ENTRIES PROVIDED —
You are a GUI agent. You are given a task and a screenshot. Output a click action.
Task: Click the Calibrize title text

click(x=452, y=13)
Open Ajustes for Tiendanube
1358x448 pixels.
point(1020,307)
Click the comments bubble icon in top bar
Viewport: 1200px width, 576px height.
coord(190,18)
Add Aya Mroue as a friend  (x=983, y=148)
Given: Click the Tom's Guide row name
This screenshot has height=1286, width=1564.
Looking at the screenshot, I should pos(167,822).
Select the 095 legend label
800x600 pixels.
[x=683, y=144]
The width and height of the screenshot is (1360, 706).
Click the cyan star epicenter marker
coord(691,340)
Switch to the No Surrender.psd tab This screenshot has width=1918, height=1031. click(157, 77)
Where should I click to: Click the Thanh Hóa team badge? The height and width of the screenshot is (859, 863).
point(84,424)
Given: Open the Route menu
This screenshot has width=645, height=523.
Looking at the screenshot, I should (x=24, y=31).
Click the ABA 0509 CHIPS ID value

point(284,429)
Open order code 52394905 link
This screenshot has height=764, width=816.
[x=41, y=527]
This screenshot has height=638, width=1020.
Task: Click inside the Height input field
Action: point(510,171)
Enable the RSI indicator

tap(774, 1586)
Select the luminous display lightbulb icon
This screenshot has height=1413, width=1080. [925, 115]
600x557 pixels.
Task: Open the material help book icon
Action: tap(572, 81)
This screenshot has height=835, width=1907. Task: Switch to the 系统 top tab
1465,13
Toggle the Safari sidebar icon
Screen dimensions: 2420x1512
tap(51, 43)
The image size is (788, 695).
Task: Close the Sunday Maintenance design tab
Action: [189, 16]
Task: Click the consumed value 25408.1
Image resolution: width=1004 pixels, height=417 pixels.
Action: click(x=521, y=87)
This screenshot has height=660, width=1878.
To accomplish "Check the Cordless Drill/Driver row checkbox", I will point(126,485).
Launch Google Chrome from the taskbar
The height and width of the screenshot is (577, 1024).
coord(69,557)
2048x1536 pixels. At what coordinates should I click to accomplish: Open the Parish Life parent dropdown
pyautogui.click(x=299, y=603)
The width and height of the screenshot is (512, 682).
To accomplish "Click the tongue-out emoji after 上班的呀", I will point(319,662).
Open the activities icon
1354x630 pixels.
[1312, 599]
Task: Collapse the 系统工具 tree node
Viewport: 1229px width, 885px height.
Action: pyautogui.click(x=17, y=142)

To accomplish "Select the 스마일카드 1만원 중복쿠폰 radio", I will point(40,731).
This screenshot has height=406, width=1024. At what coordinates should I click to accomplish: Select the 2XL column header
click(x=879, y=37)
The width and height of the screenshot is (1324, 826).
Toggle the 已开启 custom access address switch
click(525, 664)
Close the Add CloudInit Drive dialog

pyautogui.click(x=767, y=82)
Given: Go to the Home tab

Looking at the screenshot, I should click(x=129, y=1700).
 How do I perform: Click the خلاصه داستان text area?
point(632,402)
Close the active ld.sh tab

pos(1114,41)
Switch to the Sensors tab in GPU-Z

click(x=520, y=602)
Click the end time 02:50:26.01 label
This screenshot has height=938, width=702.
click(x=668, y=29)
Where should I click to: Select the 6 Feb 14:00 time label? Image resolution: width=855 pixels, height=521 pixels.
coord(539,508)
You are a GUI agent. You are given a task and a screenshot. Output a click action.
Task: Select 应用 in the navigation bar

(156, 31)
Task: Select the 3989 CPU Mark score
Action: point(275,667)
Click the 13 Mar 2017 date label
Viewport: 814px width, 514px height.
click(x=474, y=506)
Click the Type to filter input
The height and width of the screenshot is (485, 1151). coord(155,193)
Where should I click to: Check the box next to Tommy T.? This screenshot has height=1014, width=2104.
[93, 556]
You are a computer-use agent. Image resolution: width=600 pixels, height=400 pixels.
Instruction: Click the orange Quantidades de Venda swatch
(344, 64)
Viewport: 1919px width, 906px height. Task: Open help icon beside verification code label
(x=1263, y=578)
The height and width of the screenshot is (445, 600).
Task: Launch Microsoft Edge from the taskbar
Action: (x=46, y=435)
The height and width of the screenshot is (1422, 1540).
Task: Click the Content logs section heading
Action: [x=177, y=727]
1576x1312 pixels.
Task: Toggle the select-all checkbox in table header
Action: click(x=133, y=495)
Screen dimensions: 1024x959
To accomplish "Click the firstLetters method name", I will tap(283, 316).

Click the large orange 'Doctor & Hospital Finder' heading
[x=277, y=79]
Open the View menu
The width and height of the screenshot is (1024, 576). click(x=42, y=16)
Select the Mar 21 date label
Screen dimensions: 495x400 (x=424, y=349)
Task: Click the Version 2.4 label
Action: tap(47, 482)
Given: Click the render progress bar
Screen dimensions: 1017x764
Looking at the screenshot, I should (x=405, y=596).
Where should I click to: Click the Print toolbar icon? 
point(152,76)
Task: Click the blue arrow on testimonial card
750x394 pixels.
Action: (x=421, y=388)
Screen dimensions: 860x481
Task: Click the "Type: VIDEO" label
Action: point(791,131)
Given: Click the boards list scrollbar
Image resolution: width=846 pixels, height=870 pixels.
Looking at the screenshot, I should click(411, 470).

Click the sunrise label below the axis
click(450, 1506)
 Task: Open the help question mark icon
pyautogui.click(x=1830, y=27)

ACTION ITEM — Pull from the data each line where the string "name" turns up.

SOLUTION TO THIS EXERCISE —
Given: Click the Tom's Guide row name
To accomplish "Click the firstLetters method name", I will tap(283, 316).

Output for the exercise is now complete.